THE TASKS —
(a) Decide whether each statement agrees with the Cubanet column: (i) the son in the argument was already in his 60s; (ii) the narrator and the captain are intimate friends; (iii) people lay in state at Belarmino's funeral home. Answer yes or no for each, quoting the column's deciding words.
(b) According to the Cubanet column, why did the narrator listen intently to the captain? Answer in one to three sentences.
(c) Continue the Cubanet column from its final words.

PROVIDED PASSAGE —

## Begin

Friday, June 5, 2015

What Is the General Plotting?

What Is the General Plotting? / Cubanet, Rafael Alcides
Posted on June 3, 2015

Cubanet, Rafael Alcides, Havana, 26 May 2015 – From a distance I saw
them arguing. They were father and son—they could not be heard, but
their animated gesticulations spoke volumes. The son, already in his
60s; the father, a captain in the Sierra, who escaped from the Party a
while back, is a person I've always gotten along with, although we are
not intimate friends. Finishing the discussion, the son was telling him,
as I approached, "I will not forgive you for that." And the captain,
catching up with me, replied, "Because you're blind."

Unexpectedly, he asked me if I believed in the sincerity with which
Obama and those people from the European Union (EU) were accepting the
"skeleton deal" that Raúl had sprung on them, "unless Raúl is also
partaking of those magic powders of Belarmino's," he remarked sadly.

As he was also on his way to the farmers market, hopeful of finding a
little bunch of lettuce, at least, or a carrot, and because my columns
tend to focus on the national situation not from my own viewpoint but
rather from what people are saying on the street, I listened to him
intently. Given his age, his "Belarmino" quip might be considered a
flight of senility, but in the captain's account, it was quite realistic.

When Belarmino would arrive at a dance, some girl would soon disappear
in the darkness for a while, and so would Belarmino. A thirty-something
jabao [light-skinned mixed-race man] with a gold tooth, and sporting a
linen guayabera even when going down to the river to bathe, Belarmino
was the proprietor of the town funeral home. The term "funeral home"
here is generous, because in that little shack, nobody ever lay in
state. People would come and buy the coffin—built by Belarmino
himself—to take away by horse or wagon.

In the town where Belarmino was previously established, and from where
he had to flee under protection from the rural police, he "damaged"

## End

RECORD EXTRACTS —
## Begin

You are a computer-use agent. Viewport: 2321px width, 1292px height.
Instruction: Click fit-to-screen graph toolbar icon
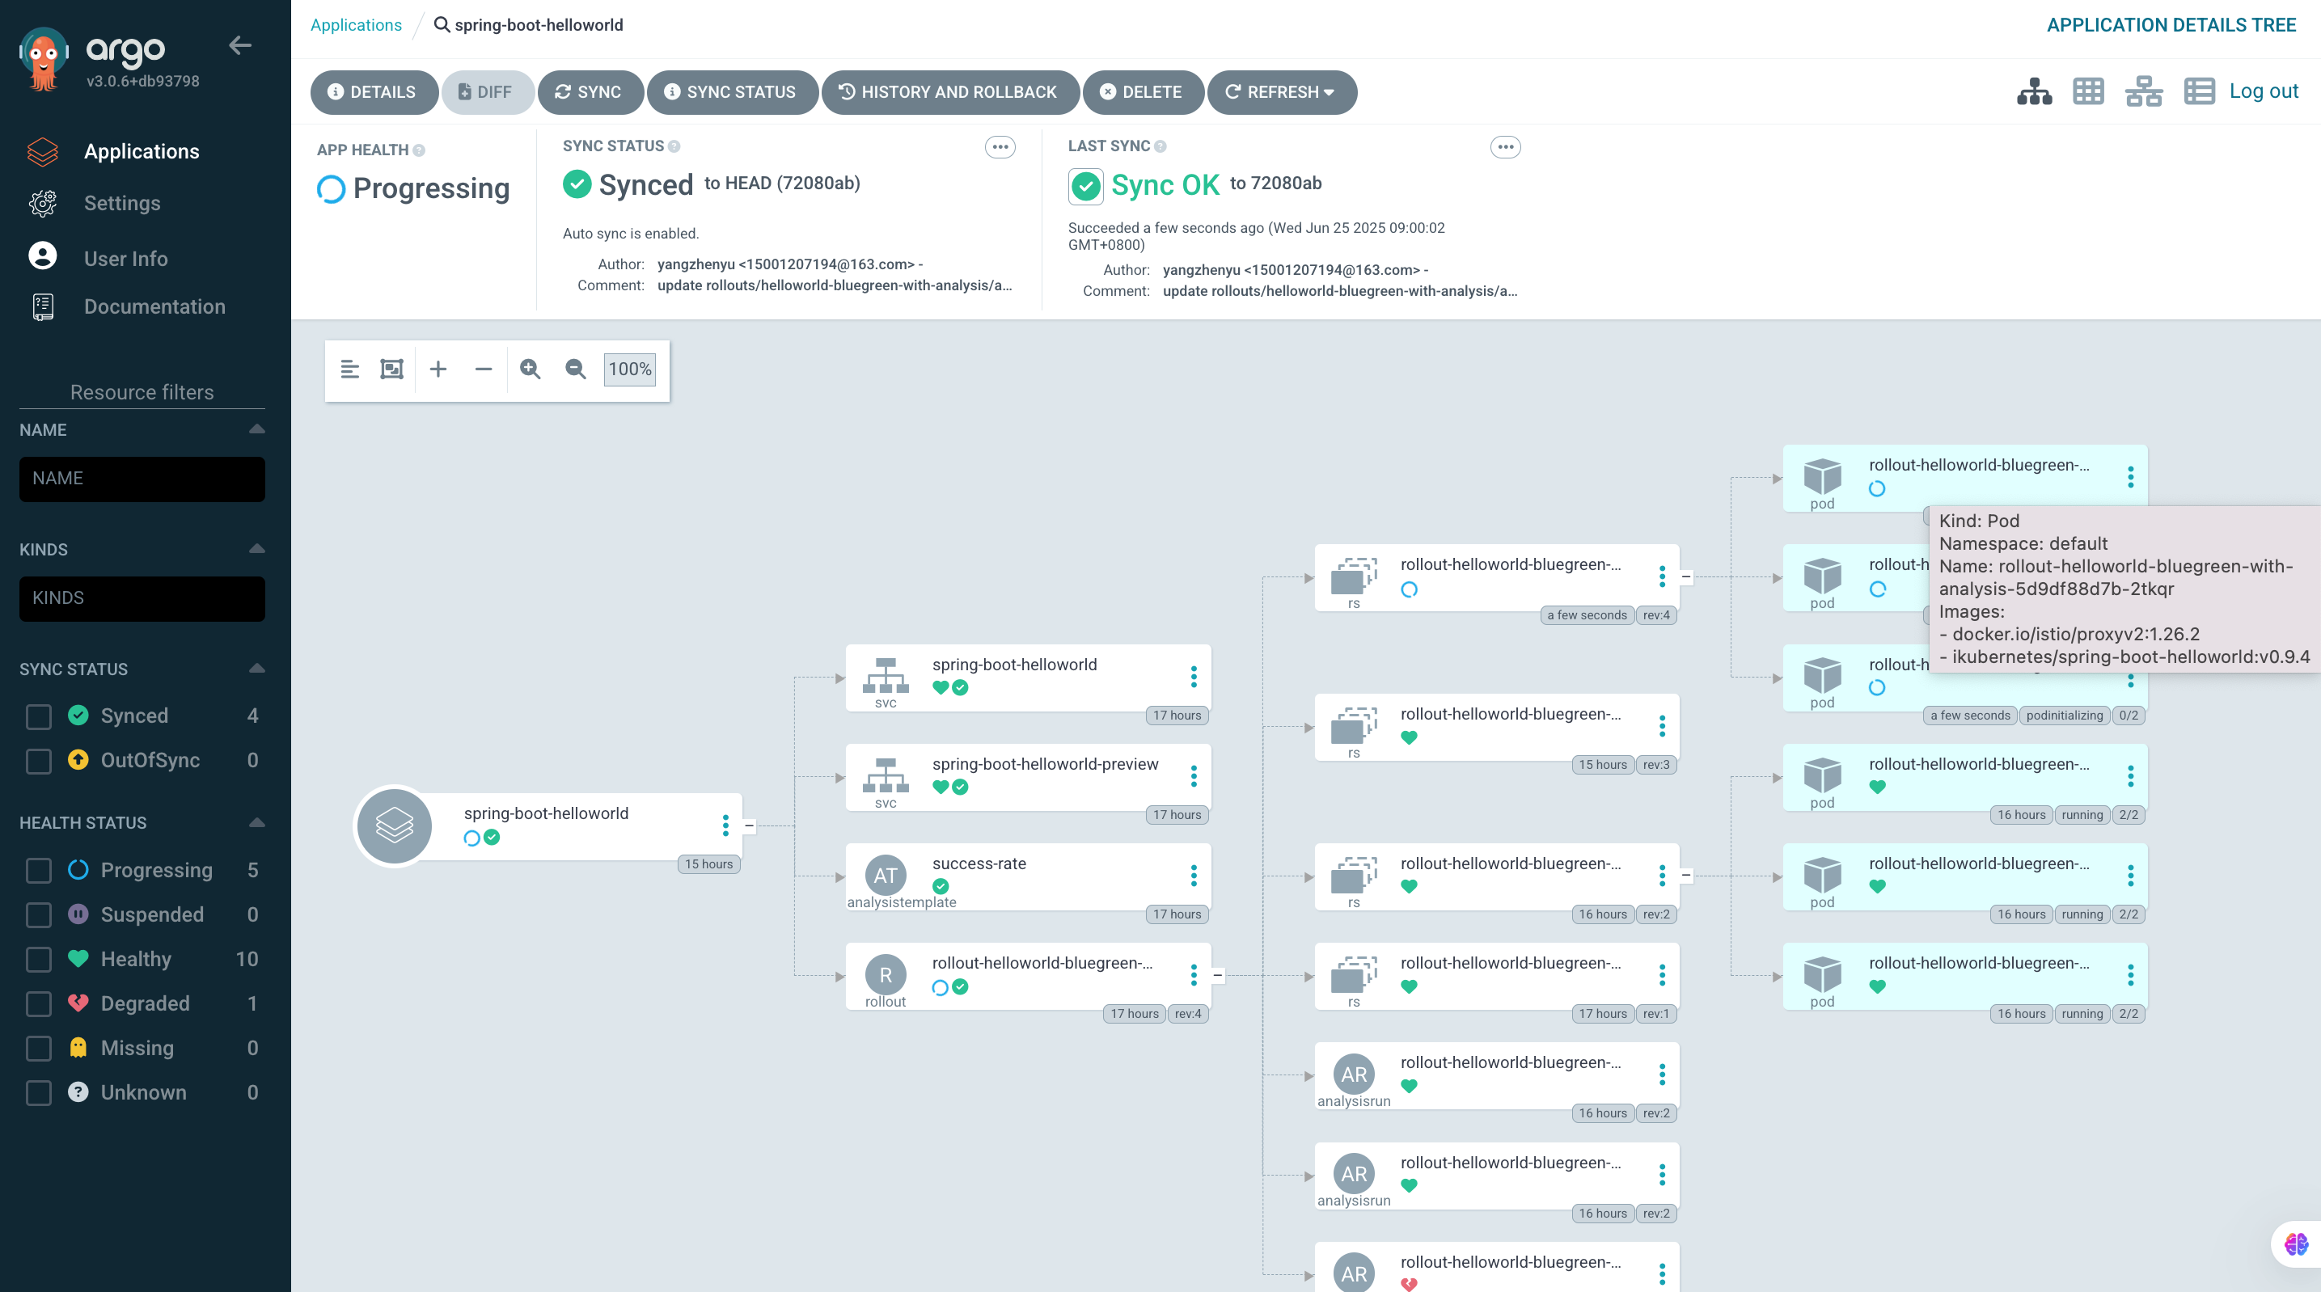pos(392,369)
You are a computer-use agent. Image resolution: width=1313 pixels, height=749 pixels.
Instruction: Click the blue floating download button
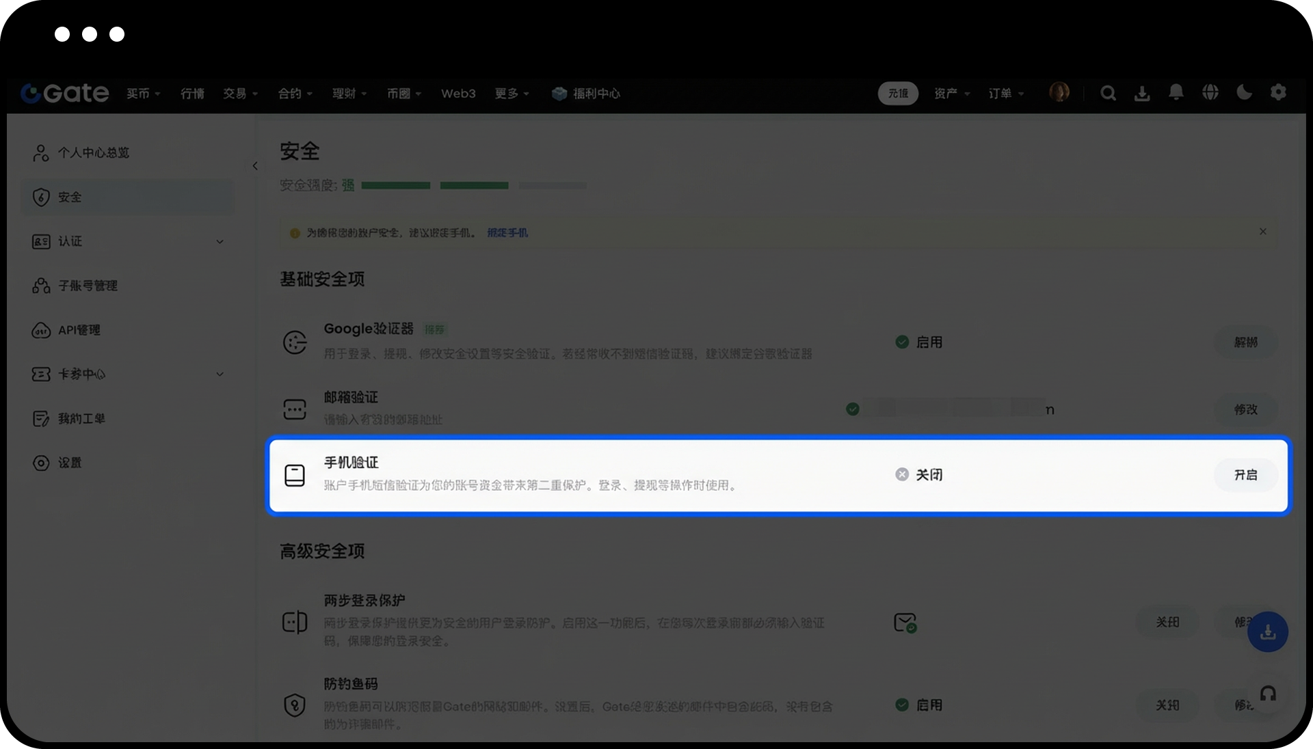1267,632
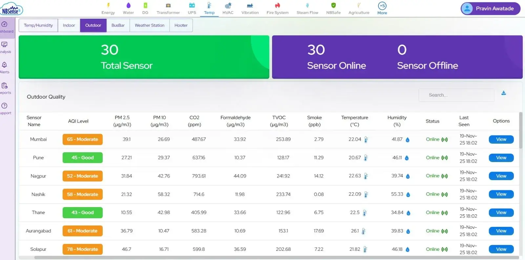Click the Search input field
This screenshot has height=260, width=525.
pos(456,95)
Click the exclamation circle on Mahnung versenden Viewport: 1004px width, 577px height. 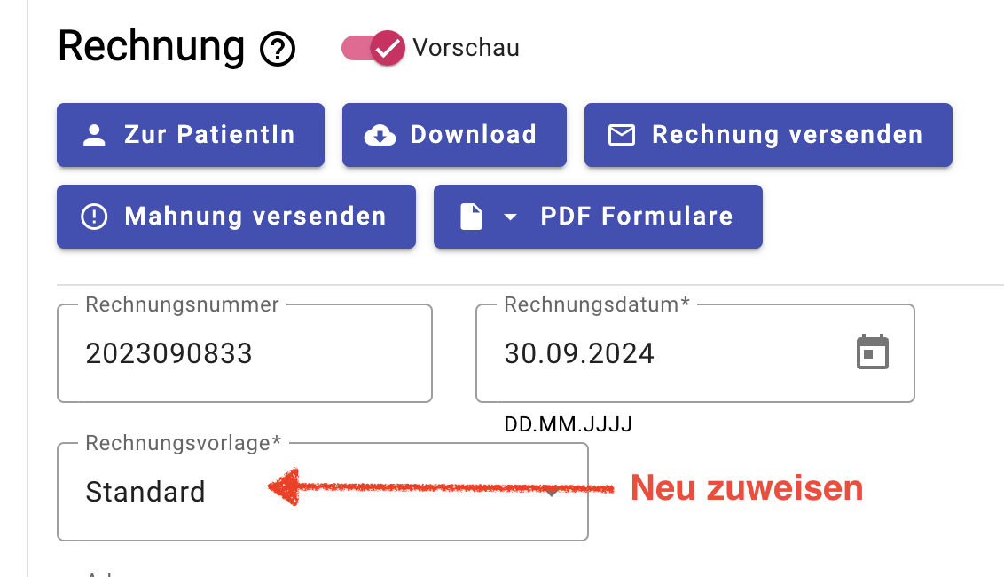point(94,217)
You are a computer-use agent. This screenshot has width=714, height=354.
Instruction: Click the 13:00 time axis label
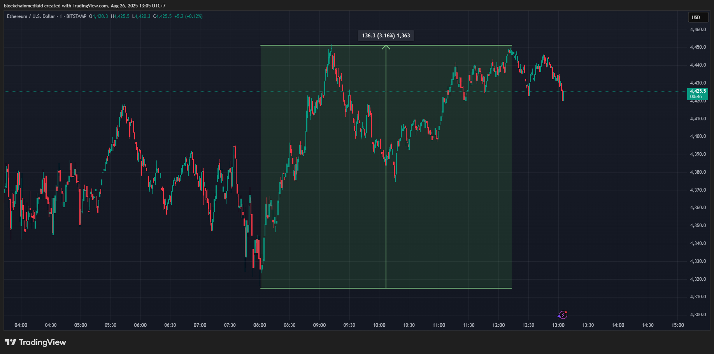[x=558, y=325]
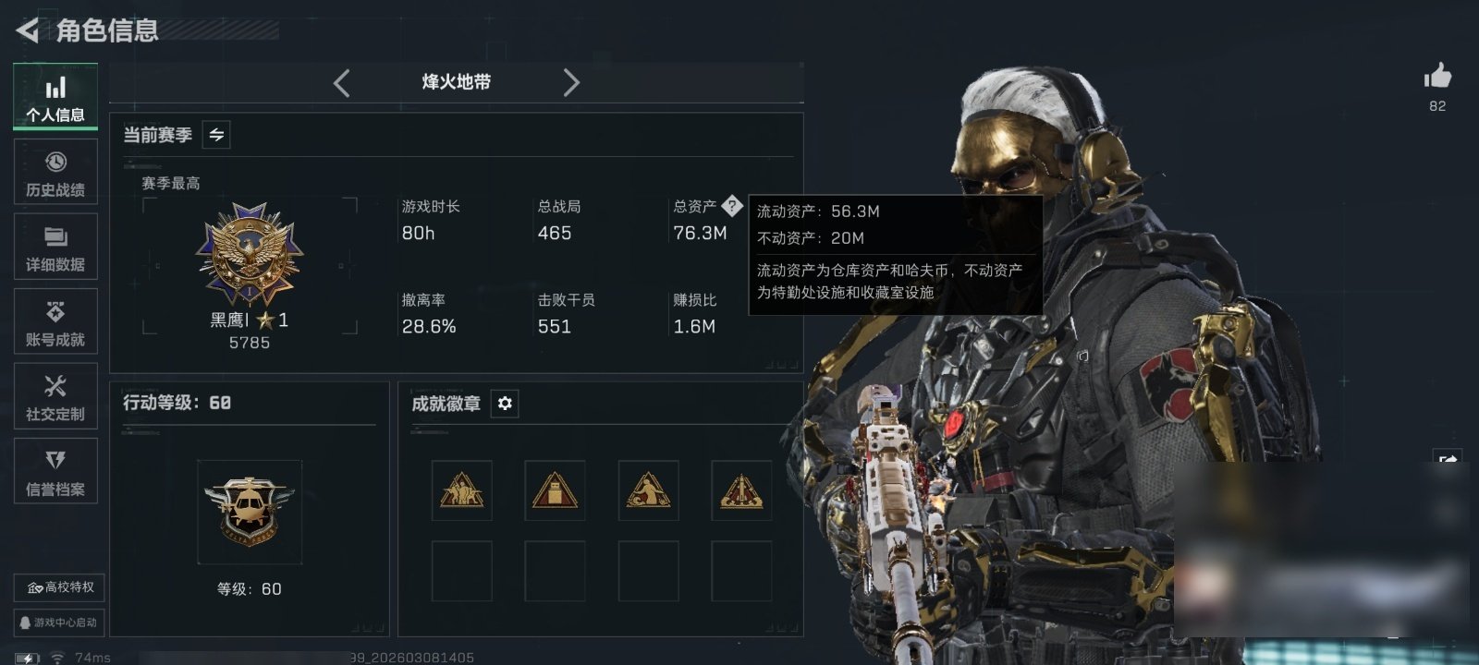
Task: Give a like with thumbs-up icon
Action: [x=1437, y=76]
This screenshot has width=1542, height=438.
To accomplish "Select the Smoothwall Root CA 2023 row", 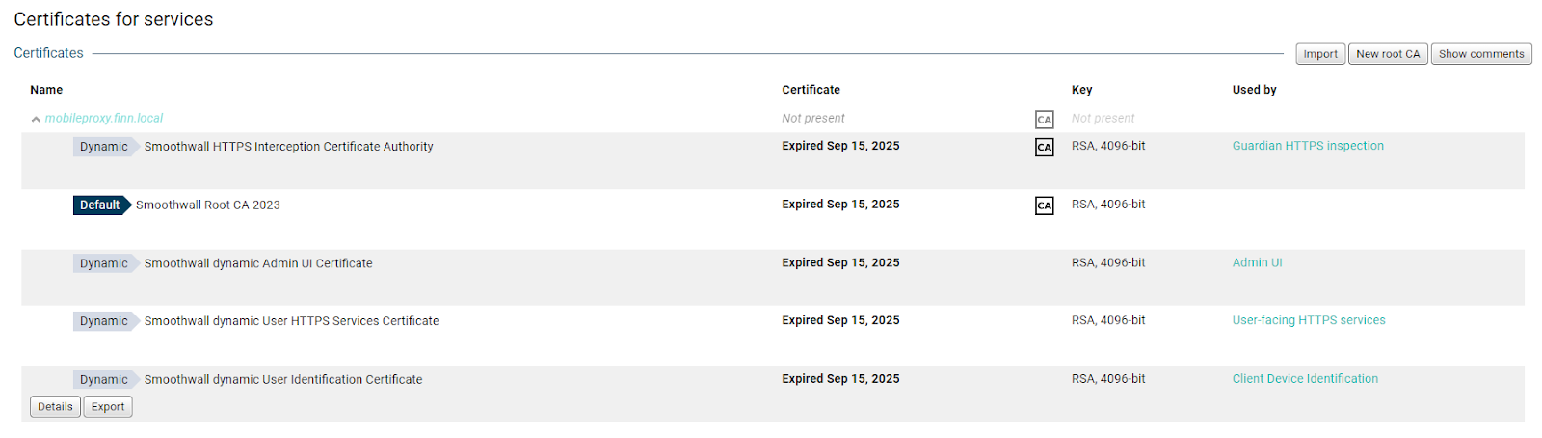I will (208, 205).
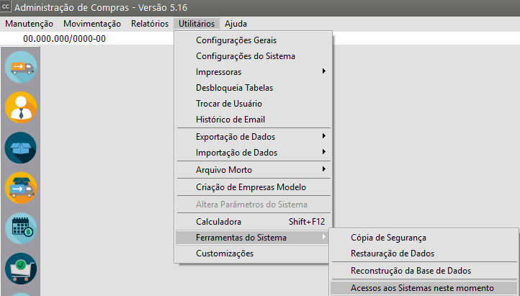Viewport: 520px width, 296px height.
Task: Click the shopping cart checkmark icon
Action: (21, 269)

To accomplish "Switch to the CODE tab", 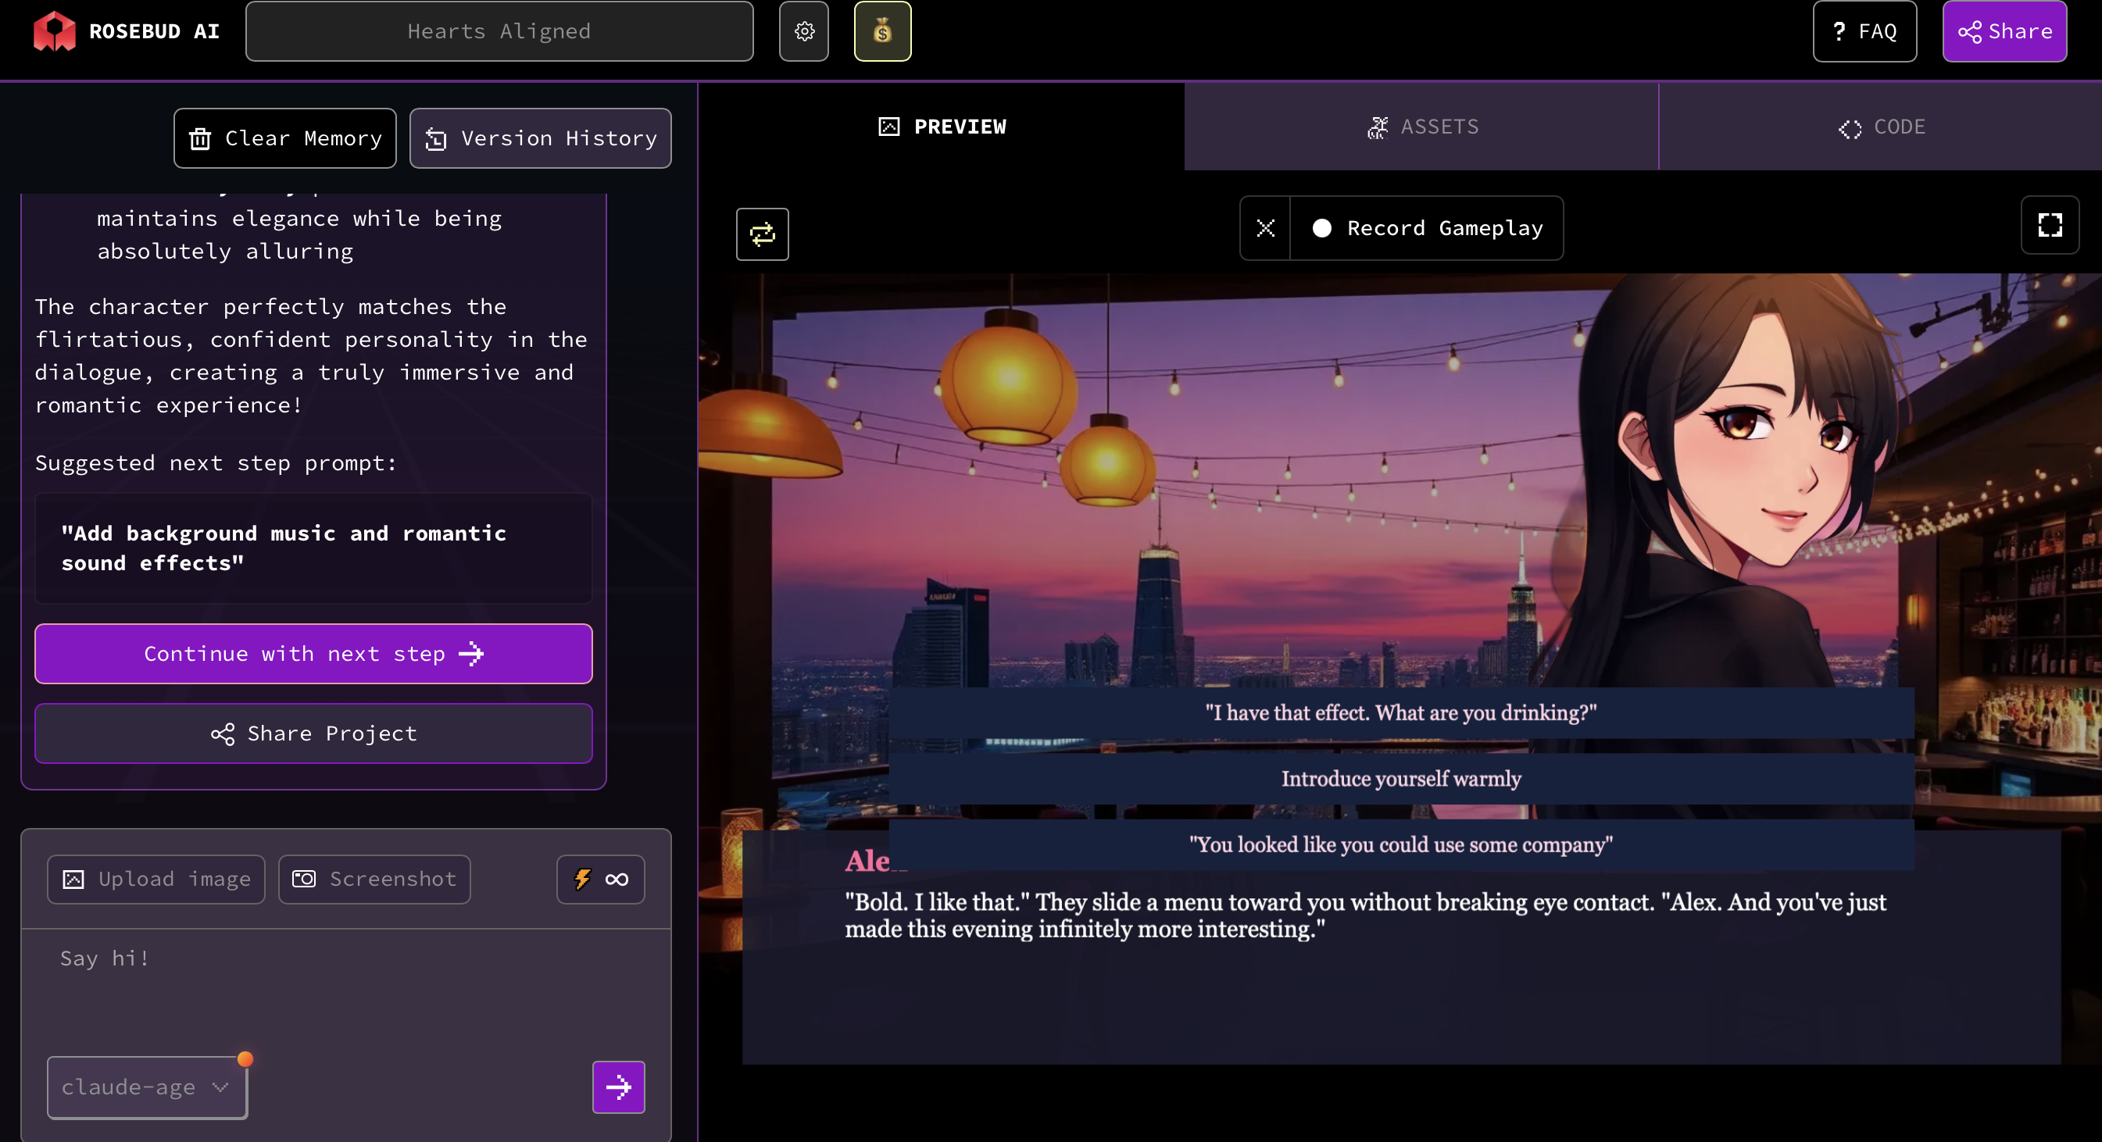I will 1881,126.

## End

RESULTS FOR EACH TASK —
(a)
(i) Yes: "The son, already in his 60s"
(ii) No: "although we are not intimate friends"
(iii) No: "in that little shack, nobody ever lay in state"

(b) The narrator's columns usually treat the national situation from what people are saying on the street rather than from the narrator's own viewpoint. The captain was also heading to the farmers market, so the narrator listened to him closely.

(c)
fourteen teenage girls, and took to his bed everyone and their mothers
for he had some magic powders that made him irresistible. In the brief
time in which he resided in the captain's town, he had no chance to use
them because very soon the girls were being hidden by their parents or
sent to relatives up in the hills; and a lovestricken quinceañera [a
girl celebrating her 15th birthday], resisting being sent away, hanged
herself. Belarmino became invisible. He was never heard from again.

Perhaps, the captain did not deny, there are in politics powders that
have equal powers of seduction to those used by that Belarmino of his
childhood. Why did the captain say this? He began to list the reasons:

Upon nationalization [taking possession of foreign-owned properties,
businesses and industries in the Revolution's early years], Fidel and
Raúl left the Americans living in Cuba—and the priests, and most Spanish
merchants, as well—without even the laces to tie their shoes. They took
down God from His altar, implanted a political system that is the
negation of everything that had been known in these parts, agitated the
political henhouse of the region (because this America of today is not
the same as in the 1950s), and now—as if none of this had taken
place—suddenly, almost 60 years on, the United States gives in, the EU
gives in, the Pope smiles, and Raúl continues to make demands. Besides
removing Cuba from the list of state sponsors of terrorism, and
reestablishing diplomatic relations, the USA now has to return the naval
base in Guantánamo and lift the embargo—and maybe even indemnify it.
Could this be understood?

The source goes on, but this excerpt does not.